Task prompt: Extract each line of the entries below that contains the word "This". Uppercase and lowercase letters count as different.

Material:

————

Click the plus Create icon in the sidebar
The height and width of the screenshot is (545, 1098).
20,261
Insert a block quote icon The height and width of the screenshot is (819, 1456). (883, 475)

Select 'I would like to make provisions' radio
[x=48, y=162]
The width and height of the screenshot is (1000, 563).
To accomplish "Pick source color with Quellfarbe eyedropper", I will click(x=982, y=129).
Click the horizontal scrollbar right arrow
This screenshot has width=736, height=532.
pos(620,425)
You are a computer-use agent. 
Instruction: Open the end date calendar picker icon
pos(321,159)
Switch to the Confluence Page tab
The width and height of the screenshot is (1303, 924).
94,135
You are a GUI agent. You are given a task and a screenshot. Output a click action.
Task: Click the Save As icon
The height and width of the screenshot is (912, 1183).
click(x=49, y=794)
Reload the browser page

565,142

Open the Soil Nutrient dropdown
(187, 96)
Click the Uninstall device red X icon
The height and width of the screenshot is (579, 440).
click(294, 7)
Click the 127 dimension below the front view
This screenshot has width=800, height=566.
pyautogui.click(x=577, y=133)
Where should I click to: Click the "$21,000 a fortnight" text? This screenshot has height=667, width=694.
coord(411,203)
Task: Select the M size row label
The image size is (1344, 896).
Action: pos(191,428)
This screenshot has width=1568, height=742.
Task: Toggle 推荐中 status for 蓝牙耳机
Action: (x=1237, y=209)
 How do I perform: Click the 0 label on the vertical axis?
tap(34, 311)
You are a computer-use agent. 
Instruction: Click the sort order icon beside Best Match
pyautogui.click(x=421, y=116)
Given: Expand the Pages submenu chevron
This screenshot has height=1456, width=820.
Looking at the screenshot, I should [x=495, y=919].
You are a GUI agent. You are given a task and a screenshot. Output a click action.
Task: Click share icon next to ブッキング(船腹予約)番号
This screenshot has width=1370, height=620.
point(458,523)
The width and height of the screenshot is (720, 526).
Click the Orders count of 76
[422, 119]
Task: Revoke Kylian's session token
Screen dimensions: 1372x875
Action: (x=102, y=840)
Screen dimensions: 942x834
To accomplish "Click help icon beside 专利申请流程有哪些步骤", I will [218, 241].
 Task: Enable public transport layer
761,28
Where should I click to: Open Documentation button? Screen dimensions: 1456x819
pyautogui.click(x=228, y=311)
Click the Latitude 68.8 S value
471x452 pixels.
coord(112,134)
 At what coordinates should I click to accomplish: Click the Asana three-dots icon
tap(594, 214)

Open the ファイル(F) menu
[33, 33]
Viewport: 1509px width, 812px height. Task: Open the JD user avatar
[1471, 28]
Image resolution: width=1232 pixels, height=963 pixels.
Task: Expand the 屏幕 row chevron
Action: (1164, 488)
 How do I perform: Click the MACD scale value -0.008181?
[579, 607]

————

Output of the task:
This screenshot has width=736, height=532.
This screenshot has width=800, height=566.
Where should I click to: Click the "$21,000 a fortnight" text? This screenshot has height=667, width=694.
This screenshot has width=1568, height=742.
This screenshot has height=1456, width=820.
This screenshot has width=1370, height=620.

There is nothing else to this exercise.